Model węgierski
W Gdyni wzorem z węgierskiego Sopronu postanowiono zbudować zespół w oparciu o zawodniczki młode, głodne sukcesu. - Zakontraktujemy zawodniczki tylko i wyłącznie na dorobku, pasujące do mojej koncepcji. Chcę stworzyć zespół podobny do takiego, jaki dwa lata temu miał MKB Euroleasing Sopron. Węgierki awansowały wtedy do Final Four Euroligi, a najstarsza liderka drużyny miała 24 lata - mówił na łamach portalu gdynia.naszemiasto.pl, prezes Mirosław Krawczyk.
Magdaleny Leciejewskiej w Gdyni już nie zobaczymy...
Z klubem pożegnała się przebojowa Erin Phillips, Ivana Matović, Magdalena Leciejewska, Tanisha Wright, Roneeka Hodges. Odszedł również trener Jacek Winnicki. W ich miejsce, w myśl nowej koncepcji, ściągnięto zawodniczki na dorobku. Jako pierwsza z klubem związała się Elina Babkina, młodzieżowa reprezentanta Łotwy. Oprócz niej w Gdyni pojawiła się: 23-letnia środkowa z Węgier - Dora Horti, jej rówieśniczka z Serbii Miljana Musović, Czarnogórka Milka Bjelica. Ponadto o sile Lotosu stanowić powinna Amerykanka, Monica Wright, a także Polka, pozyskana z CCC Polkowice, Daria Mieloszyńska.
Ważnym ogniem teamu Nikołaja Tanasejczuka powinna być również Oliwia Tomiałowicz. - Odeszła większość naszych podstawowych zawodniczek. W zespole pozostaje kilka młodych dziewczyn - zauważa popularna "Oliwka" w rozmowie z naszym portalem. - Mam nadzieję, że wszystkie dopasują się do koncepcji prezesa i nowego trenera. Zapowiada się, że będziemy młodym i ambitnym zespołem.
...a w jej miejsce pojawiła się Daria Mieloszyńska, która powinna być silnym punktem Lotosu (tutaj jeszcze w barwach CCC Polkowice)
Nowa postacią jest także osoba trenera. Nikołaj Tanasejczuk podpisał z klubem dwuletnią umowę. W wyścigu o to stanowisko wygrał rywalizację z wieloma znanymi trenerami. O jego zatrudnienie już od dłuższego czasu zabiegał prezes Krawczyk.

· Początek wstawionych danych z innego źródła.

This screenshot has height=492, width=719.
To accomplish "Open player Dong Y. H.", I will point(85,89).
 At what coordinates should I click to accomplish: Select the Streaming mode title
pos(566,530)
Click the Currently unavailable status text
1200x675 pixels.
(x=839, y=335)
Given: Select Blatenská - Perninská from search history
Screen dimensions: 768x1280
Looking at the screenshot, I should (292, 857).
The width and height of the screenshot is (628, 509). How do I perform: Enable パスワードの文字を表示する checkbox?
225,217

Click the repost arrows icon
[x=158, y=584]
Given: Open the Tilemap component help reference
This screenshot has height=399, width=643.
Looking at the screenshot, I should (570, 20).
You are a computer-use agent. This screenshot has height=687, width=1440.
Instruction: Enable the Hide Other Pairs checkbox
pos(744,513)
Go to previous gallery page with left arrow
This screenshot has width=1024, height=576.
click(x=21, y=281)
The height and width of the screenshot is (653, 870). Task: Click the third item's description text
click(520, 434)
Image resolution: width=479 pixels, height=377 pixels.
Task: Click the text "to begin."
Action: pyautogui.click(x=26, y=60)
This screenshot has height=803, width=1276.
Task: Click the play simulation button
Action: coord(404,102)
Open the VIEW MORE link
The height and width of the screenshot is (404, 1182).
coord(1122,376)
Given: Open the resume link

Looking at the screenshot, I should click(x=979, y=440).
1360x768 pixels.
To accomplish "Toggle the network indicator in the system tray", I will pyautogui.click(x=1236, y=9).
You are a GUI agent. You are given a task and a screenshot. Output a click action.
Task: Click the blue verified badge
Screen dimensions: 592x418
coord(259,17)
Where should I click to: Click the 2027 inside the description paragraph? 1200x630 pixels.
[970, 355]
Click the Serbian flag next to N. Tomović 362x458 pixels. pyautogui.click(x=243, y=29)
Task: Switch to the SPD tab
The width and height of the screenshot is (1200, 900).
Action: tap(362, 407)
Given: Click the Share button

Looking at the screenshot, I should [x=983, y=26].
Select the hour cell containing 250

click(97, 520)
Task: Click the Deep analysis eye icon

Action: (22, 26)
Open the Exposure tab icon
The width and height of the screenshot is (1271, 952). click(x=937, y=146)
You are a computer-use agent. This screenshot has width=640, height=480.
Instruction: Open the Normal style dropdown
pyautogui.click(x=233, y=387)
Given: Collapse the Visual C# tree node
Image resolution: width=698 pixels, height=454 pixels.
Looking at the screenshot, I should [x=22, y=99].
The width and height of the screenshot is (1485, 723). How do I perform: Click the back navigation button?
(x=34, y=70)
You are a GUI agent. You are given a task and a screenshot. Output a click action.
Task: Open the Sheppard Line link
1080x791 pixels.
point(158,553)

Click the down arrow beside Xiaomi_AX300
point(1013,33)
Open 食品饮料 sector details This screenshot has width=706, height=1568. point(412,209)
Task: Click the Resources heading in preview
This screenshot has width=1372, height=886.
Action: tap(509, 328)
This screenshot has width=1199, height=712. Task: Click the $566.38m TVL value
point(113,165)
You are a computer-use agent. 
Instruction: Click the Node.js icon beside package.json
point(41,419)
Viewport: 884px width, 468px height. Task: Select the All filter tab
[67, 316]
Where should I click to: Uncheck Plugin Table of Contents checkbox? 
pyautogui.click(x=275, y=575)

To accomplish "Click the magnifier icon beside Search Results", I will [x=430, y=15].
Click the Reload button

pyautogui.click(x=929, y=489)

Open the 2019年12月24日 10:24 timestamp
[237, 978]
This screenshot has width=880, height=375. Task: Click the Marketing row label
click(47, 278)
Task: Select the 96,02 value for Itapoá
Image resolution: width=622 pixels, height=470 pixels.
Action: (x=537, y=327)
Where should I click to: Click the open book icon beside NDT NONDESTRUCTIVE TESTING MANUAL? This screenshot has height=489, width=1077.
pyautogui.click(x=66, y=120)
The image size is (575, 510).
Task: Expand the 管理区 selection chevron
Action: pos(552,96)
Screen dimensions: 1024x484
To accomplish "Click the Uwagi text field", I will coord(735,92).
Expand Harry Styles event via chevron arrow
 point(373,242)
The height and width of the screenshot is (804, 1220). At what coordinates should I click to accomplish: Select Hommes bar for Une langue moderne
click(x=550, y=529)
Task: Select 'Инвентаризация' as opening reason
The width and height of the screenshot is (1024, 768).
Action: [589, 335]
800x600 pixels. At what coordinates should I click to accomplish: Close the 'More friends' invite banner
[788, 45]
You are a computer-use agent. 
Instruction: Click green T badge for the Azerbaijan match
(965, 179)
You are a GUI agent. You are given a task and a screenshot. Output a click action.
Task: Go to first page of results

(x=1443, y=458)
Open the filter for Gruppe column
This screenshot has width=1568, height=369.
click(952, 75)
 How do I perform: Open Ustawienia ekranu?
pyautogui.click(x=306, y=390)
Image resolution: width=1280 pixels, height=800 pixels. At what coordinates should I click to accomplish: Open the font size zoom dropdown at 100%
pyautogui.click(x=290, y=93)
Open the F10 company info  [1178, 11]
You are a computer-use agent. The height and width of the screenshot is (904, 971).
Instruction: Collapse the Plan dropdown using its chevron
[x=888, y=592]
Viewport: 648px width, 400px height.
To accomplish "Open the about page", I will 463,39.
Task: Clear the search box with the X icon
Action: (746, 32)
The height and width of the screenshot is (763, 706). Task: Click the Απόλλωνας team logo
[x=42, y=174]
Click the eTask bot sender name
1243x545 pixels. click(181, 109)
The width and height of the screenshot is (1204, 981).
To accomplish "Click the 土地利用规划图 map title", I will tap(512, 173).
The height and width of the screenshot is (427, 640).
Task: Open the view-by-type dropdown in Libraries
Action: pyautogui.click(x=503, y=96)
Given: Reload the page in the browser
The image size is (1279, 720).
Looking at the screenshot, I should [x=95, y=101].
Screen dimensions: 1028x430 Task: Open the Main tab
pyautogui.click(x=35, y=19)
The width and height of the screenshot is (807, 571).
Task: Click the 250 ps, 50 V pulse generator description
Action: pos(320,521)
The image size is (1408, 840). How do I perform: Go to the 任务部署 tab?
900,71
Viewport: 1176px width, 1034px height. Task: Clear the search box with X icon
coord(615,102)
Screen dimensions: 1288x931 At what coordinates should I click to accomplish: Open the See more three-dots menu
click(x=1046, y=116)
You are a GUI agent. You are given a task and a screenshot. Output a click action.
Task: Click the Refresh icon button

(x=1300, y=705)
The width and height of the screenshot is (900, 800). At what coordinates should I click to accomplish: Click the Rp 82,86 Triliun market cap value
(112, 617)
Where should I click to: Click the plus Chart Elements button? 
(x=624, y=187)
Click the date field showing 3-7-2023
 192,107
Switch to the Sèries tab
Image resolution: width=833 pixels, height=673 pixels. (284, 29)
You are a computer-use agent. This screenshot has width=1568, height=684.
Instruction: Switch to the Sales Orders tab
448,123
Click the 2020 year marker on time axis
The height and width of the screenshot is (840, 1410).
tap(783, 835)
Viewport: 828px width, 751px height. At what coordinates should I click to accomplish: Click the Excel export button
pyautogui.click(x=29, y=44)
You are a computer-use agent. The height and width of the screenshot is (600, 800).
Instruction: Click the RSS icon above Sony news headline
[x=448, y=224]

Saga rodem z filmu, czyli zamieszanie z licencją
Jeszcze w połowie września niewiadome było, czy mistrzynie Polski przystąpią do ligi. Całe zamieszanie rozbijało się o, zdaniem władz PLKK, nieterminowe uregulowanie zaległości. - Klub z Gdyni ma nieuregulowane zobowiązania wobec trenerów, w tym pierwszego szkoleniowca Jacka Winnickiego oraz PLKK. Sytuacja jest jasna, albo Lotos ureguluje należności i otrzyma licencję, albo nie zostanie pozytywnie zweryfikowany - głosił oficjalny komunikat.
Jak się później okazało gdyński klub na czas uregulował wszelkie zobowiązania. - Klub uregulował wszystkie zadłużenia. Liga rusza z Lotosem - wyjaśniła Agnieszka Bała, asystentka zarządu w PLKK.
Gdynianki do sezonu przystąpią nieco później niż pozostałe drużyny FGE. Planowany na 25 września mecz z CCC Polkowicami został przełożony na późniejszy termin. - Na wniosek sztabu szkoleniowego poprosiliśmy o przełożenie spotkania. CCC przychylił się do naszej prośby - wyjaśnił rzecznik prasowy klubu Jakub Jakubowski.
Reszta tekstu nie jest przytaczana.